Records for this exercise Start Marker

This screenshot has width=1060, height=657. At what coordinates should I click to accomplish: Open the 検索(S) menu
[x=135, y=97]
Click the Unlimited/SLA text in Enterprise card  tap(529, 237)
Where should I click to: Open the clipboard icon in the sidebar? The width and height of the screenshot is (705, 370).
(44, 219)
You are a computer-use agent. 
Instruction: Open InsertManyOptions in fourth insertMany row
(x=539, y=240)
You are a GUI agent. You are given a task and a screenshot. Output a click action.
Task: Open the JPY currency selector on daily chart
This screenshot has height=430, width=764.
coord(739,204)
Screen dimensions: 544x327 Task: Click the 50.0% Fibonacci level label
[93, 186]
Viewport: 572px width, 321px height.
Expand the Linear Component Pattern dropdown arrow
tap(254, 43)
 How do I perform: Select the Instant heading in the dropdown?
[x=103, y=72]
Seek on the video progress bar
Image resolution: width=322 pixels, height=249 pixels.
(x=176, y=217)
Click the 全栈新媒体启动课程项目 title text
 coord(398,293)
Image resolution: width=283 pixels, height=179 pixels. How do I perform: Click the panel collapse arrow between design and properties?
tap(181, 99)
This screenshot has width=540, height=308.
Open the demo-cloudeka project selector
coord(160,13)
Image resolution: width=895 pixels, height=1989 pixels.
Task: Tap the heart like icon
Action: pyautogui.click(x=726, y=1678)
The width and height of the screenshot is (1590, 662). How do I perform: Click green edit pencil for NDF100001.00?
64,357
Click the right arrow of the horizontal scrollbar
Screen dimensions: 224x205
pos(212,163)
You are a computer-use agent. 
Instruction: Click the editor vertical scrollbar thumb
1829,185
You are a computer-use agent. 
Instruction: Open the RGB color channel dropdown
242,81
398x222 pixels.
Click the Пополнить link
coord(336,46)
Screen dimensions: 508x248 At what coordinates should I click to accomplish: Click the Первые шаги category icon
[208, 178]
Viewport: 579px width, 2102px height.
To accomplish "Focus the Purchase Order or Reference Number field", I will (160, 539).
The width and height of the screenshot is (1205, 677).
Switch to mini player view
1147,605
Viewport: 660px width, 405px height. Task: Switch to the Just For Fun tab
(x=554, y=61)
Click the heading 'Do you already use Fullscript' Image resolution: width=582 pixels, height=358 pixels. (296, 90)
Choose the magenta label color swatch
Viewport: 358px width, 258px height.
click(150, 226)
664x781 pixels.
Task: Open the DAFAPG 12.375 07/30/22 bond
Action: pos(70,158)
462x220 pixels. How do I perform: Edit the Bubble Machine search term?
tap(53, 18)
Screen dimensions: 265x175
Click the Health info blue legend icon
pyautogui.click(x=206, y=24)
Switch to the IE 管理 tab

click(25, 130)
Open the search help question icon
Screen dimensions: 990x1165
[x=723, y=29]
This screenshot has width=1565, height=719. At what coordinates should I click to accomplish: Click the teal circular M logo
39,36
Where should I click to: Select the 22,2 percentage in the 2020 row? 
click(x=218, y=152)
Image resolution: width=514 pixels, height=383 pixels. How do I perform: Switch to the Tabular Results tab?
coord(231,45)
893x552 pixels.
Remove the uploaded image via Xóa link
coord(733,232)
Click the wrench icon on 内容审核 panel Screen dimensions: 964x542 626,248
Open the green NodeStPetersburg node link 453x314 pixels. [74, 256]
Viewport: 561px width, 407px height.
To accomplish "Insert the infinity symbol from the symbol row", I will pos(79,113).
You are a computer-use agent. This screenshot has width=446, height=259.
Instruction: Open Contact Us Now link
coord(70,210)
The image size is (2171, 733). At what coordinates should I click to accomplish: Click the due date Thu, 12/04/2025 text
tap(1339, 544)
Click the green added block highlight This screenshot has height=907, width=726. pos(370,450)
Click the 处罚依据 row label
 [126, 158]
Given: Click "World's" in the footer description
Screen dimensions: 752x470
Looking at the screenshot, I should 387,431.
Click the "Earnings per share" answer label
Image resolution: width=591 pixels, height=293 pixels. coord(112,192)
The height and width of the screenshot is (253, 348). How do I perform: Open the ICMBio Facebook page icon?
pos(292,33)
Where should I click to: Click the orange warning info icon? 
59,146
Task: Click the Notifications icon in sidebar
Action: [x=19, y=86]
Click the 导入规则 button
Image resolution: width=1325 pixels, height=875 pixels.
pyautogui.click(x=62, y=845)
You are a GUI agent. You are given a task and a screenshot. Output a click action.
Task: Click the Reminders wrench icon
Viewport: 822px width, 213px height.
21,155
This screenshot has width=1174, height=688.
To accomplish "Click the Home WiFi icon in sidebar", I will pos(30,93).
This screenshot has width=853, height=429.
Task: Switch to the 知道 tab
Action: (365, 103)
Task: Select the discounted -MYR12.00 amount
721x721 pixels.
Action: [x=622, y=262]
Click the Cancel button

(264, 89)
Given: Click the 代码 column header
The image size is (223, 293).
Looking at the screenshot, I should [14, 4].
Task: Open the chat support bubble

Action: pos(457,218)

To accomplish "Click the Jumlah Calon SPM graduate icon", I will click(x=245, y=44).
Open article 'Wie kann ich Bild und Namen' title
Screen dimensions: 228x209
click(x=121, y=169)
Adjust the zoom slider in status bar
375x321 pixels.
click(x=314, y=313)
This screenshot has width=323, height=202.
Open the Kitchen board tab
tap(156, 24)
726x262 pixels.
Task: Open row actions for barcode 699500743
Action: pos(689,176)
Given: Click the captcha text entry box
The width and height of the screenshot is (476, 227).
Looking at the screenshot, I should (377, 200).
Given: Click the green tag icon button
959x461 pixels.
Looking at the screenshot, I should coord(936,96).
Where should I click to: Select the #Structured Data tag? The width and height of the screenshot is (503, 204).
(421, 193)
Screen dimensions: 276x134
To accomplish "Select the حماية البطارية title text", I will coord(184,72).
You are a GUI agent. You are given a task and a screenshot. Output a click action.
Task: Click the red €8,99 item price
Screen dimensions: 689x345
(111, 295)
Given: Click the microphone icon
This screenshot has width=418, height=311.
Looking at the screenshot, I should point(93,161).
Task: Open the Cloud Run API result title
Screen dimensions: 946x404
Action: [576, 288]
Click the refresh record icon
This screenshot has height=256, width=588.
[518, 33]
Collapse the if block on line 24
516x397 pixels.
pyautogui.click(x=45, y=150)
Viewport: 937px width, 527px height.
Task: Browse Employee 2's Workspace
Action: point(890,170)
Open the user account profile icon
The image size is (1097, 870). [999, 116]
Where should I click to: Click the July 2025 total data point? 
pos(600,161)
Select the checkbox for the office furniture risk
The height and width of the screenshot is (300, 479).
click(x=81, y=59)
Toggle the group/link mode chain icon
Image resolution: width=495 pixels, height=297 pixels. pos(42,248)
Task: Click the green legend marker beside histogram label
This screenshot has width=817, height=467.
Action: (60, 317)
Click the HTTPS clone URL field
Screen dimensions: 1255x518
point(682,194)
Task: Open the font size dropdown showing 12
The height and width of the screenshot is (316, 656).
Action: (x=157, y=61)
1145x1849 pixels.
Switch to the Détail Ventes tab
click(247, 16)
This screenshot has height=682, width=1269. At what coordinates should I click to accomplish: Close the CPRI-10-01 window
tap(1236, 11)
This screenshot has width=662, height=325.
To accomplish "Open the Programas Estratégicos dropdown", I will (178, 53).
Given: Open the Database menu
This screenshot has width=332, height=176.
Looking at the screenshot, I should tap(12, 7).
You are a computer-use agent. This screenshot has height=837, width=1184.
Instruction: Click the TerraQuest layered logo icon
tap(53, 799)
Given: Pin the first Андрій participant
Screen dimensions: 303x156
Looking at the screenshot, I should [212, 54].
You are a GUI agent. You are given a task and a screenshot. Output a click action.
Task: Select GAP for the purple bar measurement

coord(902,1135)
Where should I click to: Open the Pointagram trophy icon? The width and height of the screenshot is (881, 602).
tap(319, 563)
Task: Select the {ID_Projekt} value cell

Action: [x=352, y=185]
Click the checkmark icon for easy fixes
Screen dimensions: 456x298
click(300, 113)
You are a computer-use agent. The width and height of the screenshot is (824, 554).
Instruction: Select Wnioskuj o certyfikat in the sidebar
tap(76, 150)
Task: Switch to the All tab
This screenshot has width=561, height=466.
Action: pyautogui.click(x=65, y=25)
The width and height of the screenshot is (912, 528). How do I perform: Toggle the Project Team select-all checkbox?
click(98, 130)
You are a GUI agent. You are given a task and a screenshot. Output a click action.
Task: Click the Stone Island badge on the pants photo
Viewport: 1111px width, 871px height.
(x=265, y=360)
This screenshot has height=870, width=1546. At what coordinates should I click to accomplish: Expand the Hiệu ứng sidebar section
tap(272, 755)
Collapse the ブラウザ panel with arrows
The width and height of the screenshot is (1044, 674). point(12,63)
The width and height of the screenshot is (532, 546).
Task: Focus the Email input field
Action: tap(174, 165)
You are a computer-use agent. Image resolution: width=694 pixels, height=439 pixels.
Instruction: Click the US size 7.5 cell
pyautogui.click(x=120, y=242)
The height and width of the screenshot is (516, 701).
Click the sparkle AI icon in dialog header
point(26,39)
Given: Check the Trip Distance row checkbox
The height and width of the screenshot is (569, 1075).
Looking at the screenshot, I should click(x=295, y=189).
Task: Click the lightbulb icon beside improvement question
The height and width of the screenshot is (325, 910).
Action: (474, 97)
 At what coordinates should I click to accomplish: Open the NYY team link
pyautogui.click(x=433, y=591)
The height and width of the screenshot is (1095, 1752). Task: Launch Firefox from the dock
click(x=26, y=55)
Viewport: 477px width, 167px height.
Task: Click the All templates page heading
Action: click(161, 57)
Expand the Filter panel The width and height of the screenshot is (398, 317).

Records for this exercise End Marker

• _About this exercise_
Which lines of the records hold the string "beside"? Copy each one.

• _Task output_
Task: Click the green legend marker beside histogram label
Task: Click the lightbulb icon beside improvement question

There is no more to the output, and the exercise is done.